## Dataset records
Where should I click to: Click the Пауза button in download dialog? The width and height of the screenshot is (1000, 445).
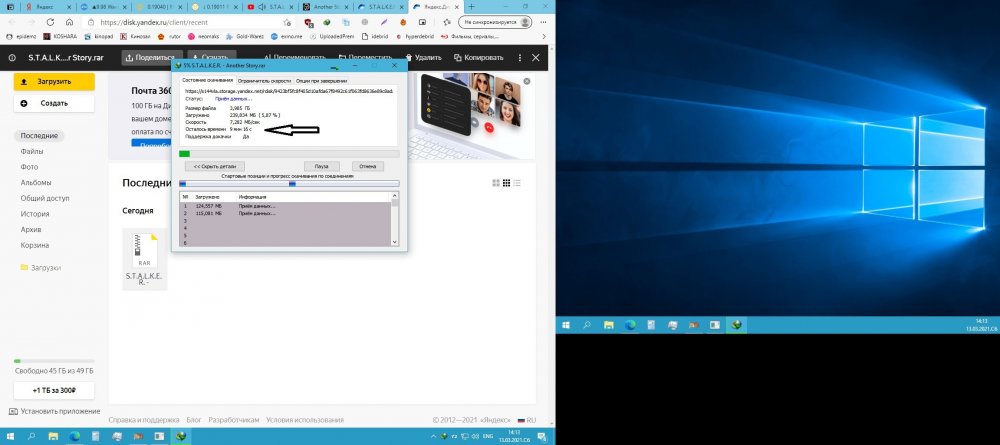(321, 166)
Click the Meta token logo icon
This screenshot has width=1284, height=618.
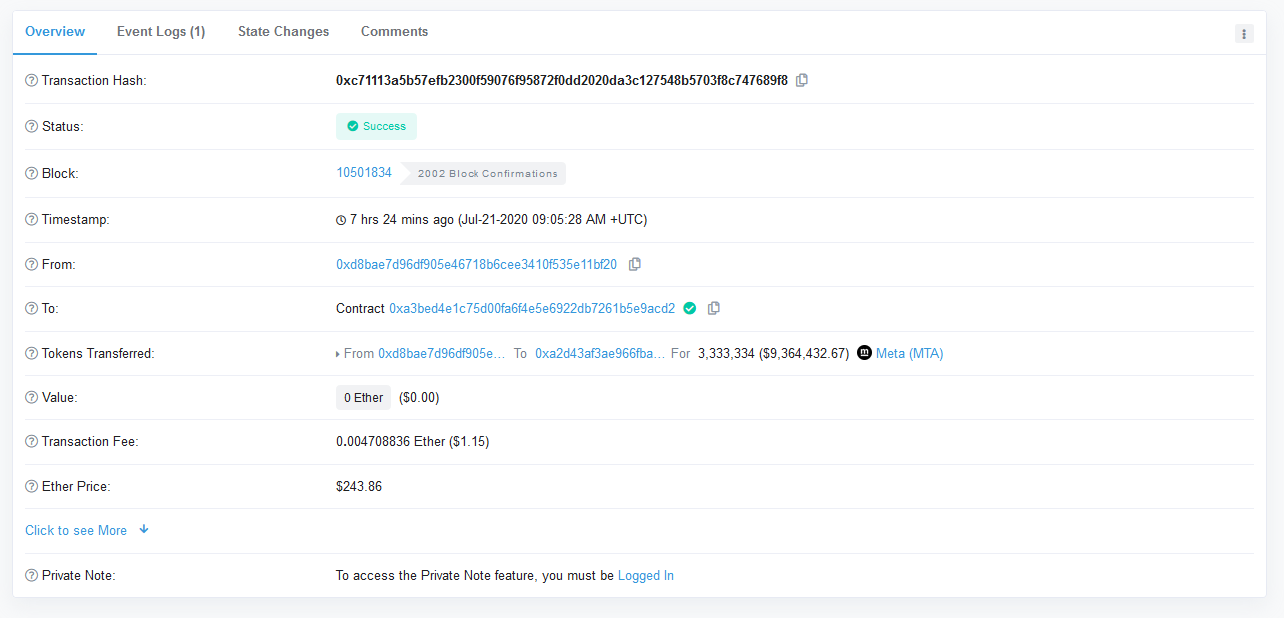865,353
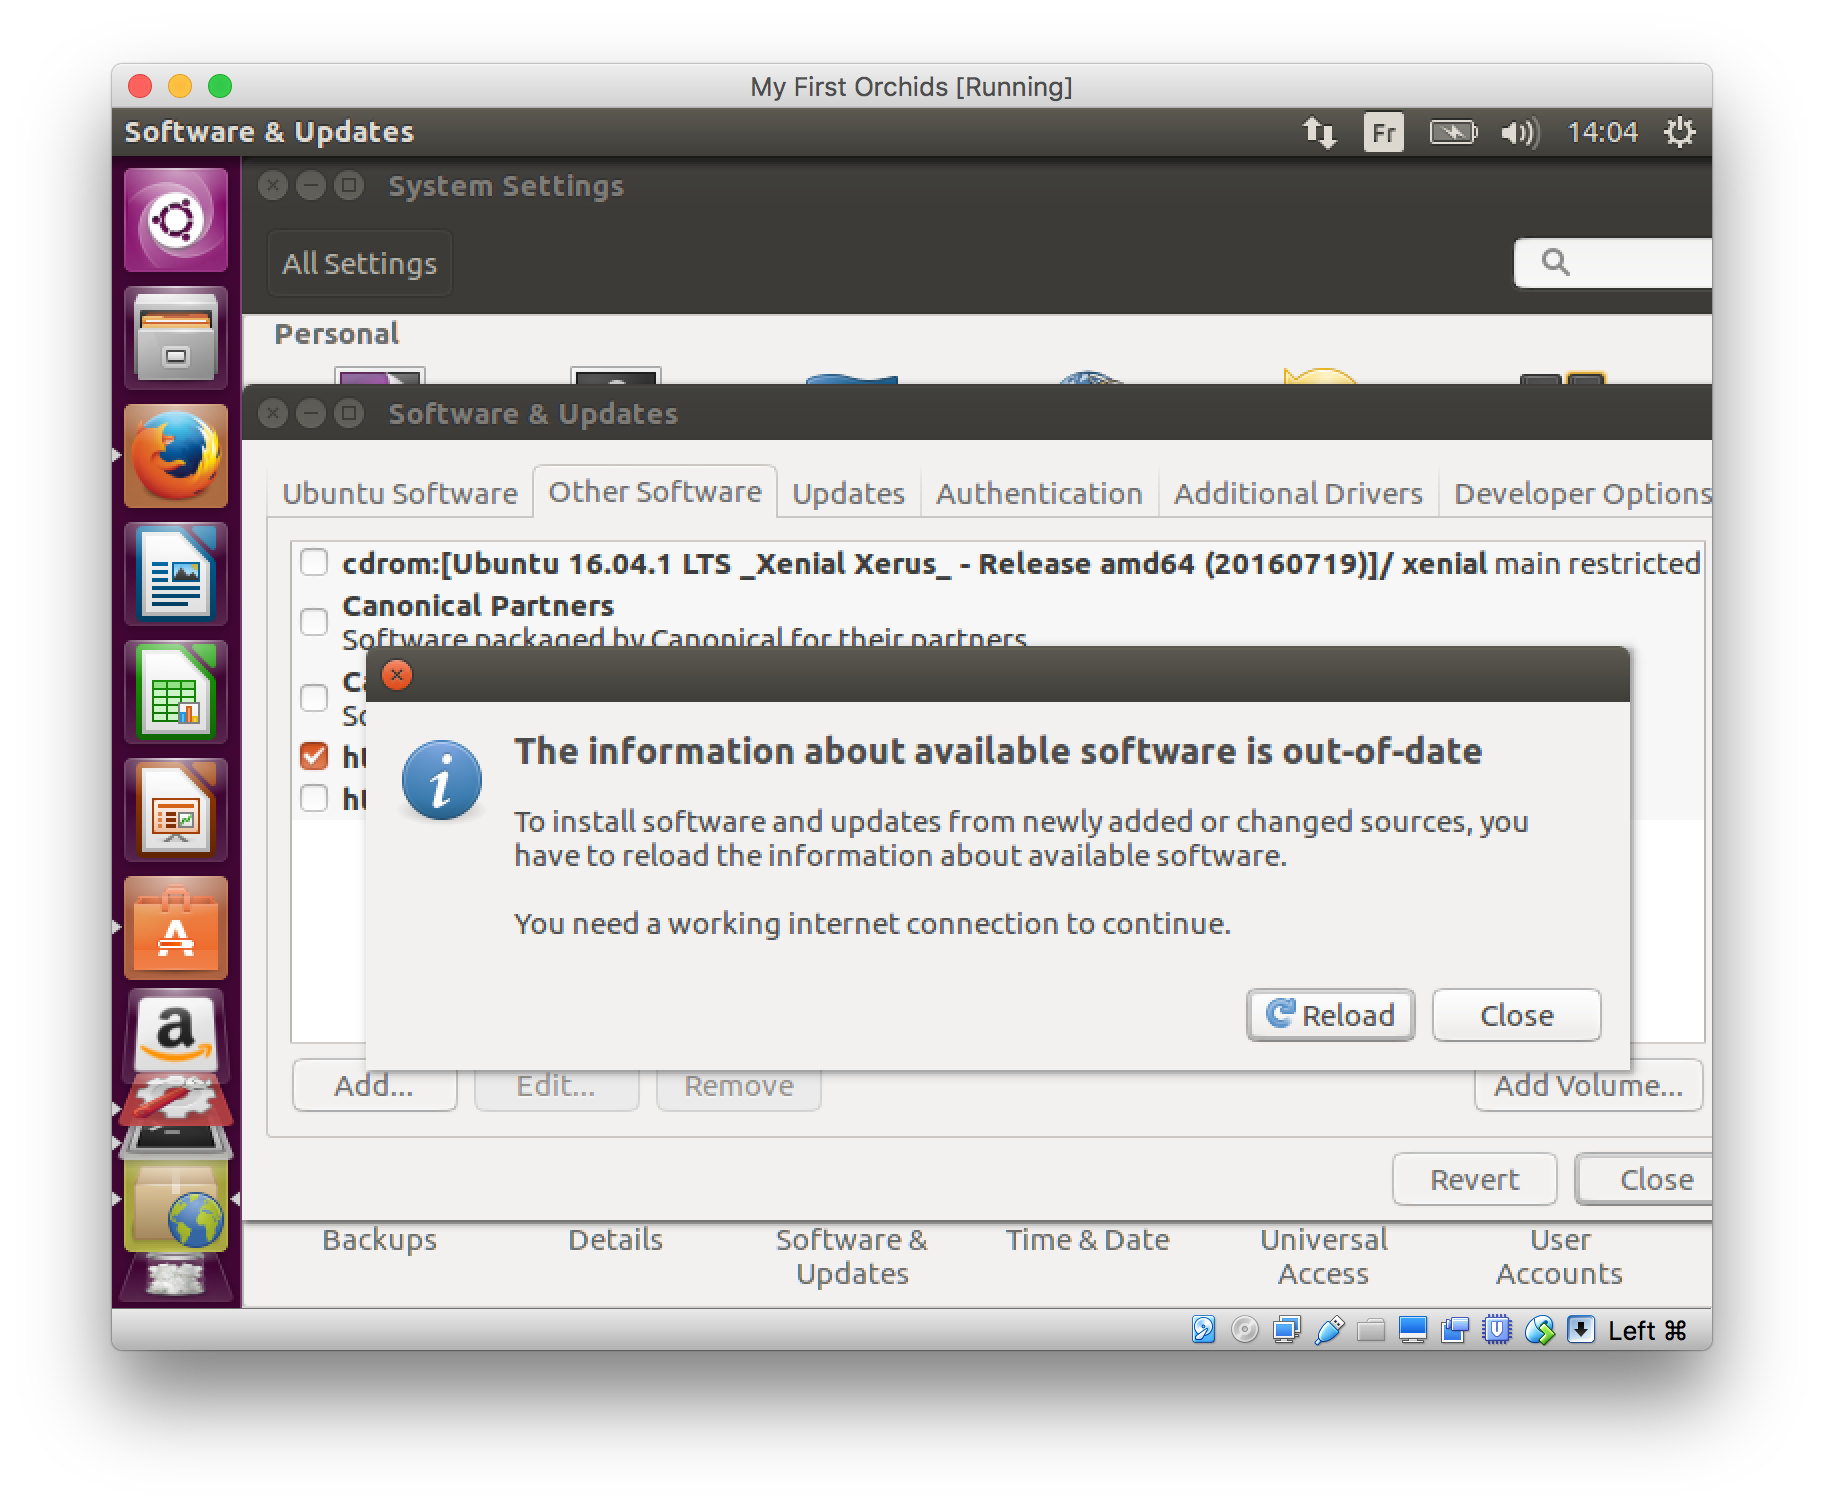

## Exercise requirements
Exclude the pictures and give back the rest of the data above exactly as written.

## Output for this task
Where should I click to: Click the Пауза button in download dialog? The width and height of the screenshot is (1000, 445).
(321, 166)
Click the Meta token logo icon
This screenshot has width=1284, height=618.
865,353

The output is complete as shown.